구조적 변이 (structural variation) 확인: 구조적 변이는 50개 이상의 염기를 포함하는데, 기존의 SR-NGS 방법은 한 번에 분석 가능한 염기길이에 제한이 있으므로 이러한 변이는 검출하기 어렵다. 하지만 인간의 유전 질환에는 기존의 방법으로 원인이 밝혀지지 않은 구조적 변이들이 많다고 알려져 있다 [9]. 커다란 구조적 변이 (inversion, translocation, duplication, large indel)를 확인하기 위해서는 이 변이보다 더 큰 DNA 단일분자 조각을 한 번에 읽을 수 있어야 한다.
반복서열 확장 (tandem repeat expansion) 확인: 인간 유전체 안에는 많은 반복 염기서열 부위가 있고, 이 부위의 반복 수가 질환과 연관된 경우가 많다. 그런데 반복 수가 크게 증가하게 되면 짧은 길이의 염기서열 분석만으로는 이들의 반복 수를 측정하기 어렵다. 이럴 때 LRS가 도움이 될 수 있다. 예를 들어 뇌 신경 세포의 점진적 퇴화를 일으키는 헌팅턴 질환은 HTT 유전자의 ‘CAG’ 반복 수 증가로 인하여 나타나는데 LRS 방법을 통하여 측정이 가능하다 [10].
유사유전자 (pseudogene)의 구분: 유사유전자는 주로 유전자 복제 (gene duplication)나 역전위 (retrotransposition)로부터 발생한다. 이들은 코딩 유전자의 염기서열과 높은 상동성을 가지고 있으나 일부의 작은 염기서열 차로 인하여 기능을 가지지 못한다. 이러한 유사유전자는 많은 유전 질환의 분자유전 검사를 방해하는 요소로 작용한다. 예를 들어 선천성 부신과다 형성증 (congenital adrenal hyperplasia)과 관련있는 CYP21A2 유전자와 CYP21AP 유사유전자는 매우 유사한 상동성을 가지고 있다. 본 질환의 유전적 원인을 확인하기 위하여 CYP21A1P가 아닌 CYP21A2에 있는 변이를 확인해야 하는데 일반적인 SR-NGS 방법으로는 분석 되는 짧은 리드 (short read)가 두 유전자 중 어디에서 유래되었는지 알기 어렵다. 반면 LRS 분석은 유전자의 측부영역 (flanking region)을 포함하는 긴 리드 (long read)로 인하여 두 유전자 간의 구분이 수월할 수 있다 [11].
Long-read sequencing 검사의 전망 LRS 검사는 기존 SR-NGS 검사에 비해 높은 비용, 낮은 개별 염기서열의 정확도 및 낮은 처리율로 인하여 연구용으로 많이 사용되고 있다가 최근에 이러한 문제점이 점차 개선되면서 임상 진단에 활용이 늘고 있다. 또한 지금까지 DNA 연구 분석 위주로 기술했지만 RNA 연구 분석에도 도움이 될 수 있다 [12]. LRS를 이용하면 조직마다 다양하게 발현되는 full-length RNA isoform을 분석할 수 있고, 증폭 과정이 없기 때문에 생물학적으로 유의미한 발현 데이터를 만들 수 있다.

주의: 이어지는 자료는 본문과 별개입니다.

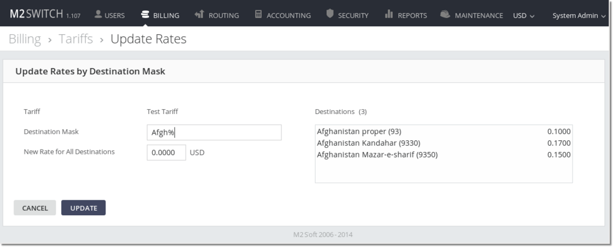
Task: Click the Reports bar chart icon
Action: coord(389,14)
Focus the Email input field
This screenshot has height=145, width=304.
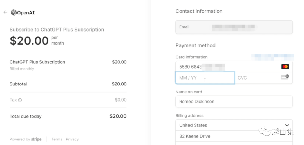(234, 27)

하지만 당장 SR-NGS 검사가 LRS 검사로 전환되기에는 어려운 점도 있다. 기존 LRS 검사의 문제점인 높은 비용, 낮은 정확도 및 낮은 처리율이 개선 되었다고 하지만 일반 검사로 하기에는 아직 부족하다. 그리고 기존의 생물정보학 (bioinformatics) 은 SR-NGS에 맞추어져 있고, LRS를 위한 분석에는 더 많은 개선이 필요하다. 또한 실제 LRS 검사를 진행해 본 경험상 실험 과정에서 SR-NGS 보다 까다로운 부분이 있었다. LRS 검사의 핵심은 긴 리드들을 분석하는 것인데 시퀀싱 장비에 들어가기 전 DNA를 준비하는 과정에서 이 긴 리드들이 절편화 (fragmentation)되지 않고 길게 유지하는데 특별한 주의가 필요했다. 또한 준비된 DNA를 시퀀싱 장비에 로딩하기 전 리드들의 길이 측정을 통한 질 관리 (quality control)가 중요한데 긴 리드들의 정확한 측정이 쉽지 않았다.

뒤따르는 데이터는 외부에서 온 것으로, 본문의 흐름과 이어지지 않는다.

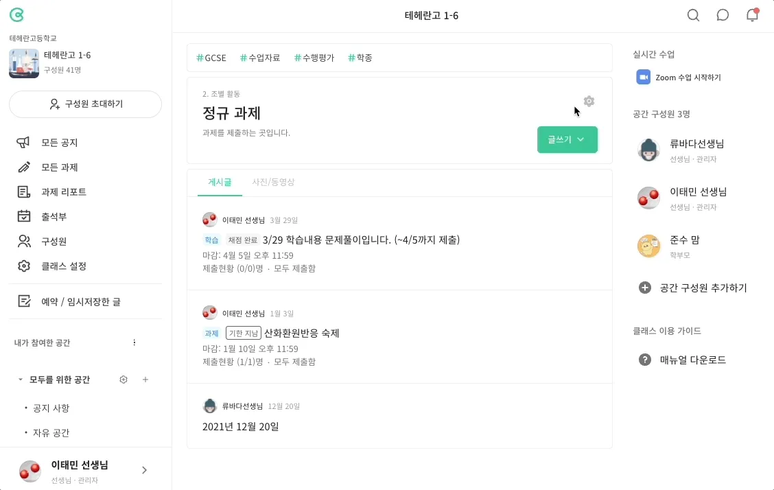The image size is (774, 490).
Task: Open the 과제 리포트 menu item
Action: 63,192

이러한 제한점들이 개선된다면 향후 유전체 분석은 하나의 참조 유전체 (reference genome)의 염기 서열과 다른 변이들을 확인하는 과정이 아니라 개개인의 유전체를 새로운 유전체 조립을 통하여 구성하고 완전한 일배체형의 염기서열을 분석할 수 있을 것이다.
[참고문헌]
1. Anderson, M.W. and I. Schrijver, Next generation DNA sequencing and the future of genomic medicine. Genes (Basel), 2010. 1(1): p. 38-69.
2. Mantere, T., S. Kersten, and A. Hoischen, Long-Read Sequencing Emerging in Medical Genetics. Front Genet,
2019. 10: p. 426.
3. Rhoads, A. and K.F. Au, PacBio Sequencing and Its Applications. Genomics Proteomics Bioinformatics, 2015. 13(5): p. 278-89.
4. Tang, L., Circular consensus sequencing with long reads. Nat Methods, 2019. 16(10): p. 958.
5. Bowden, R., et al., Sequencing of human genomes with nanopore technology. Nat Commun, 2019. 10(1): p. 1869.
6. Logsdon, G.A., M.R. Vollger, and E.E. Eichler, Long-read human genome sequencing and its applications. Nat Rev Genet, 2020. 21(10): p. 597-614.
7. Moss, E.L., D.G. Maghini, and A.S. Bhatt, Complete, closed bacterial genomes from microbiomes using nanopore sequencing. Nat Biotechnol, 2020. 38(6): p. 701-707.
8. Matern, B.M., et al., Long-Read Nanopore Sequencing Validated for Human Leukocyte Antigen Class I Typing in Routine Diagnostics. J Mol Diagn, 2020. 22(7): p. 912-919.
9. Merker, J.D., et al., Long-read genome sequencing identifies causal structural variation in a Mendelian disease. Genet Med, 2018. 20(1): p. 159-163.
10. Höijer, I., et al., Detailed analysis of HTT repeat elements in human blood using targeted amplification-free long-read sequencing. Hum Mutat, 2018. 39(9): p. 1262-1272.
11. Stephens, Z., et al., PB-Motif-A Method for Identifying Gene/Pseudogene Rearrangements With Long Reads: An Application to CYP21A2 Genotyping. Front Genet, 2021. 12: p. 716586.
12. Kovaka, S., et al., Transcriptome assembly from long-read RNA-seq alignments with StringTie2. Genome Biol, 2019. 20(1): p. 278.